Work item >> Rewrite the items from the line containing "Find the location of a particular element. Image" through the end of the items, swapping "Image resolution" for "Screen resolution" and leaving everything else untouched.

[Data records Boundary: Start]

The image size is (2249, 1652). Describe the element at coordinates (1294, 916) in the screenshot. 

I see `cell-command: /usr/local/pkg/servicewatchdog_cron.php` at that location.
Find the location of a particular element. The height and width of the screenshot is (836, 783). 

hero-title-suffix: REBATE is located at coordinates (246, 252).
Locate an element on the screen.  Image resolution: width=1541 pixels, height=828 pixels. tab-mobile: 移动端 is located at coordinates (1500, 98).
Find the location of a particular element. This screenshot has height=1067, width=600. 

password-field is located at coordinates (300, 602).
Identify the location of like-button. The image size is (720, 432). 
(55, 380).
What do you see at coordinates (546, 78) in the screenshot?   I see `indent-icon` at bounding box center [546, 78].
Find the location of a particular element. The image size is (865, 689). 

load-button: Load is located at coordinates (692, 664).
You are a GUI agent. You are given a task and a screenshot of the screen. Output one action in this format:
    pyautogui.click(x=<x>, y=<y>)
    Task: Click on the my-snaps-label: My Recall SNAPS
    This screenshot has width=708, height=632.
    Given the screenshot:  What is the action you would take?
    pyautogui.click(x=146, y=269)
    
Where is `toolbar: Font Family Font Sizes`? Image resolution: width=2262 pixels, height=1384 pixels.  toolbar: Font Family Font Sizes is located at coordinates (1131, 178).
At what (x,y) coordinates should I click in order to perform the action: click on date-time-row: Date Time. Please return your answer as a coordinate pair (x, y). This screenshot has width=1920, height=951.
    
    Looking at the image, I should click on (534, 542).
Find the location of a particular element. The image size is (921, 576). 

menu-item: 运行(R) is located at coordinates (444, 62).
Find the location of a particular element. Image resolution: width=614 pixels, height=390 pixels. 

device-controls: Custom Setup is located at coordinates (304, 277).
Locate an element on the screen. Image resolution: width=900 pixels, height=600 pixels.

[Data records Boundary: End]

Answer to this task >>
Find the location of a particular element. Screen resolution: width=614 pixels, height=390 pixels. 

device-controls: Custom Setup is located at coordinates (304, 277).
Locate an element on the screen. Screen resolution: width=900 pixels, height=600 pixels.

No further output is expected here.